このように、ロバーバル機構2の幅W1を広げた場合であっても、レバー4はロバーバル機構2の内部に設けられるため、電子天秤1の幅はこのロバーバル機構2の幅で決定することができ、全体の小型化が図れるようになる。
【0049】
【発明の効果】
本発明の電子天秤によれば、ロバーバル機構とレバーを別体とし、レバーに支点を設けた構成としたので所定の力の減衰量を有して高精度な測定が可能となる。このレバーには、固定部と可動部間に連結固定用のブリッジを設けておき、ロバーバル機構に組み付け後に切断する構成としたので、組み付け時にレバーの各部の寸法を維持した状態で取り付けることができ、簡単に組み立てできるとともに組み立てを精度を向上できる。また、部品状態時のレバーは、可動部が固定部に固定保持されるのでバネ部の損傷を防止でき、部品扱いを容易化できる。

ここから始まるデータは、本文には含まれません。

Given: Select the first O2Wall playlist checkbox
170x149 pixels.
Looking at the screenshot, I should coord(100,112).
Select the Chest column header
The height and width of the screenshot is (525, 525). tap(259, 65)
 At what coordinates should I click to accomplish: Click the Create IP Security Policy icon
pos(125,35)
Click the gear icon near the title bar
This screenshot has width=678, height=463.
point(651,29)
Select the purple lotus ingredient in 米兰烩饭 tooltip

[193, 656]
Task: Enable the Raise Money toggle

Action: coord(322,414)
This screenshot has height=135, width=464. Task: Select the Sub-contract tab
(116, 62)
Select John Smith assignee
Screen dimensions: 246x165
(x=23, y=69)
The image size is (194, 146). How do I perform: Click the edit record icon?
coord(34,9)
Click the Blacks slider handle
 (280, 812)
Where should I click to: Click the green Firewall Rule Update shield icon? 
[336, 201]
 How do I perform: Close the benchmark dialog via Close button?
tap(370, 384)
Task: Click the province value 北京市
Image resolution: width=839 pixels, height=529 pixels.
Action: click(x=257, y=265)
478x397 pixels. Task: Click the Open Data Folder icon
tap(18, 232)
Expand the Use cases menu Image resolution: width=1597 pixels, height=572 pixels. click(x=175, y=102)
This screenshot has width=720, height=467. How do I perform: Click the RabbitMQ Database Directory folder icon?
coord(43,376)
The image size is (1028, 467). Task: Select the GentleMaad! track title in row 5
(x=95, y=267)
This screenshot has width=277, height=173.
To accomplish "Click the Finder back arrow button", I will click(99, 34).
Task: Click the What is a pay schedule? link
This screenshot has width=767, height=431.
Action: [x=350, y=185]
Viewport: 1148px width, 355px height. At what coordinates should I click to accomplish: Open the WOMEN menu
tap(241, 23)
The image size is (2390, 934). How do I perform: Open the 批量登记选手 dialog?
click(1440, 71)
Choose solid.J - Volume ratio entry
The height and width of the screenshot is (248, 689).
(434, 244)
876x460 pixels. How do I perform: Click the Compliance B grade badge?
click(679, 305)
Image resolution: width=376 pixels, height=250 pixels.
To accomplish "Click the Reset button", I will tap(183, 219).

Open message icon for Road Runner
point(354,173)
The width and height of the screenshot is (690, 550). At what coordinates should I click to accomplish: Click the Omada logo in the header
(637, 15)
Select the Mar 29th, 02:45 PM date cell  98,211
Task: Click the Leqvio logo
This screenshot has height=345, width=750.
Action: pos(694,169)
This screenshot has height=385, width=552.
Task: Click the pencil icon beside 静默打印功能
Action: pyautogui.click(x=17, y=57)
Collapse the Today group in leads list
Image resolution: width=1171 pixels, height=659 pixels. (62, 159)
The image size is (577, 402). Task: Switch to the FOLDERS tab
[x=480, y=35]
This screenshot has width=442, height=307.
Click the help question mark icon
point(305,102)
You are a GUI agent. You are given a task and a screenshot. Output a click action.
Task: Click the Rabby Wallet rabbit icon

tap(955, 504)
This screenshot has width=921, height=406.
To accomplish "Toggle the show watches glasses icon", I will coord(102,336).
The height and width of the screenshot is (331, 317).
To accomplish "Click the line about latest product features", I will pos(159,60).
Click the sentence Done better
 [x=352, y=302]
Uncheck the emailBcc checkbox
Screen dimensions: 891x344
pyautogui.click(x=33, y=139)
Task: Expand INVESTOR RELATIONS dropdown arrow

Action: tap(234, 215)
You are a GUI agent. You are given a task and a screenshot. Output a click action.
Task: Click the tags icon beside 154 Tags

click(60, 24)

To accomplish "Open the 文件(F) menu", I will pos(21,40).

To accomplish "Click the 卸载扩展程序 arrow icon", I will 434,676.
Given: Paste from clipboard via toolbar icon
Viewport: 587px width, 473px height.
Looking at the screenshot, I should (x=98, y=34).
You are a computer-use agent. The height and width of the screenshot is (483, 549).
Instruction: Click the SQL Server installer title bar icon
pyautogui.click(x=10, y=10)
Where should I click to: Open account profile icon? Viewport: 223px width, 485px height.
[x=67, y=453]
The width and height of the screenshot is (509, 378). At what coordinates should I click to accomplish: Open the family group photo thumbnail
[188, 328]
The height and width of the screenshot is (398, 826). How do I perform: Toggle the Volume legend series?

上記支点を有するレバーは長さを短くでき、電子天秤を小型化できる効果を有する。加えて、ロバーバルに開口形成したレバー収容部にレバーを収容固定する構成とすれば、レバーの幅を取らずより全体の小型化が図れる。
【0050】
また、レバーには、互いに直交して突出形成された第1、第2の補強片で補強する構成とすることにより、レバーがブロック塊で無くとも所定の剛性を有し且つ小型軽量化できるようになる。レバーを小型、軽量化できることにより、荷重に対するレバーの移動の反応をより敏感にでき、計量精度の向上が図れる。
【図面の簡単な説明】
【図1】 本発明の電子天秤の実施の形態を示す斜視図。
【図2】 ロバーバル機構を示す正面図。
【図3】 ロバーバル機構の平面図。
【図4】 ロバーバル機構の側面断面図。
【図5】 レバーを示す正面図。
【図6】 レバーの平面図。
【図7】 レバーの側面図。
【図8】 レバーの自由端部分を示す斜視図。
【図9】 ロバーバル機構にレバーを組み込んだ状態を示す裁断正面図。
【図10】 従来の第1の電子天秤を示す正面断面図。
【図11】 同従来の第1の電子天秤の斜視図。
【図12】 従来の第2の電子天秤を示す分解斜視図。
【図13】 従来の第3の電子天秤を示す斜視図。
【符号の説明】
1…電子天秤、2…ロバーバル機構、2b…レバー収容部、4…レバー、4a…基端部、4b…自由端、4ba…固定面、4bb…段差面、6…平衡駆動手段(電磁コイル)、6b…コイル、12…固定部、14…可動部、17…ブリッジ切断用穴、18…ロバーバル部、20…バネ部、22…レバー固定部、30…固定部、32(32a、32b、32c)…可動部、34…バネ部(支点A,B)、38,39…補強片、42…位置検出センサ。
Claims (3)
- 被計量物の荷重を受けて移動する可動部(14)と、固定部(12)と前記可動部との間に所定長を有し一対で設けられ可動部を水平状態のまま移動させるロバーバル部(18)と、からなり、長さ方向の一端部(2a)から内部にレバー収容部(2b)が開口形成さたロバーバル機構(2)と、
前記レバー収容部に収容固定され、前記ロバーバル機構の可動部に基端部(4a)が固定され、前記ロバーバル機構の可動部の移動に連動することにより自由端(4b)が平衡状態から所定量変位するレバー(4)と、
前記レバーに設けられ基端部から自由端へ所定の力の減衰量を得るための支点(A,B)を含み、該レバーに固定部(30)と可動部(32)を形成しこれらを連結する薄厚のバネ部(34)と、
前記レバーの固定部と可動部との間に設けられ、該固定部と可動部の位置を固定保持するものであり、該レバーを前記ロバーバル機構に固定後切断されるブリッジ(29a、29b)と、
を備え、
前記ロバーバル機構(2)には、前記レバー(4)のブリッジ(29a、29b)の配置位置に該ブリッジを切断するための切断用穴(16,17)が開口されたことを特徴とする電子天秤。 - 前記ブリッジ(29a、29b)は、前記レバーの固定部と可動部との間に、平面からみて、レバーの両側部にそれぞれ所定幅で合計4箇所設けられていることを特徴とする請求項1に記載の電子天秤。
- 請求項1記載の電子天秤において、
前記レバー(4)には、幅方向に沿って所定厚さを有し突出形成された第1の補強片 (38)と、前記レバーの幅方向と直交する長さ方向に沿って所定厚さを有し、第1の補強片に連続する突出形成された第2の補強片(39)と、が設けられたことを特徴とする電子天秤。